## [READING PASSAGE]
────────────────────
This is merely one example but it should cause the Conservatives great concern. It has been to the Tories’ structural advantage that the centre-left has usually been divided while the centre right has been unified, but now the reverse appears true. On the surface, the national vote shares for both Labour (34 per cent) and the Liberal Democrats (12 per cent) were not particularly impressive but that is not what matters. Who really cares if the Liberal Democrat vote in Hitchin collapsed, as did the Labour vote in Harpenden? Electors chose to vote for the candidate best placed to defeat the Tory. 

There are broadly two explanations for this. First, it is possible that tactical voting has become more widespread because the necessary information to facilitate it has become easier to access and disseminate. The frequency of MRP polling – which, unlike traditional polling, gives results on an individual seat basis – makes it very straightforward for a voter to assess their options. Local newspapers are nothing like the force they once were, but social media allows targeted campaigning and recommendations to be passed on by friends and family.  

If anything, one might expect this trend to continue. The 2024 general election was fought on new constituency boundaries when it can be harder to assess who the main challengers will be. Next time, the election will be fought on the same boundaries, with an incumbent non-Tory MP as the obvious tactical choice more often than not. 

The second explanation for the rise of tactical voting is that the election was a referendum on the Tory Party. The public was not particularly fussy as to which party they supported as long as it was part of the “Not The Tory Party Party”, whether that be Labour, Liberal Democrat, or Green. They were sufficiently motivated to find out who could damage the Tories the most and voted – with ruthless efficiency – accordingly. 

This pattern of behaviour should not be ignored as the Conservatives debate how to respond to their general election defeat.
────────────────────
## [RECORDED INFORMATION]

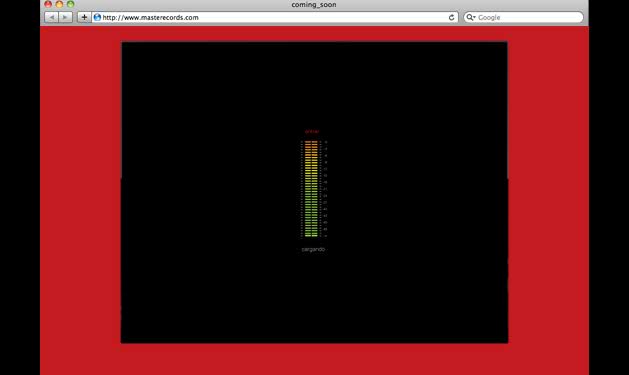Click the yellow middle of the VU meter

click(x=311, y=170)
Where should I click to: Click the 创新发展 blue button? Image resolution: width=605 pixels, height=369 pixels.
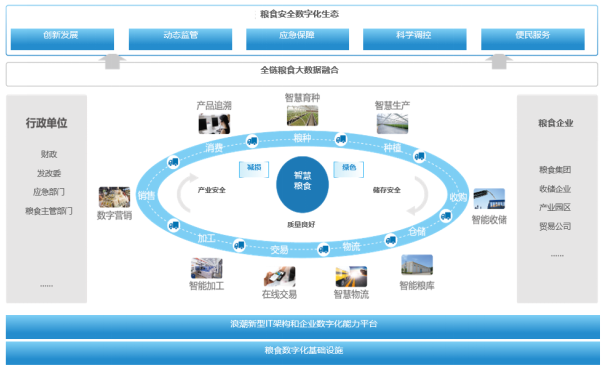[62, 39]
────────────────────
Reproduce the passage on tactical voting from "If anything, one" to "general election defeat.", substituting "clinical" for "ruthless".

If anything, one might expect this trend to continue. The 2024 general election was fought on new constituency boundaries when it can be harder to assess who the main challengers will be. Next time, the election will be fought on the same boundaries, with an incumbent non-Tory MP as the obvious tactical choice more often than not. 

The second explanation for the rise of tactical voting is that the election was a referendum on the Tory Party. The public was not particularly fussy as to which party they supported as long as it was part of the “Not The Tory Party Party”, whether that be Labour, Liberal Democrat, or Green. They were sufficiently motivated to find out who could damage the Tories the most and voted – with clinical efficiency – accordingly. 

This pattern of behaviour should not be ignored as the Conservatives debate how to respond to their general election defeat.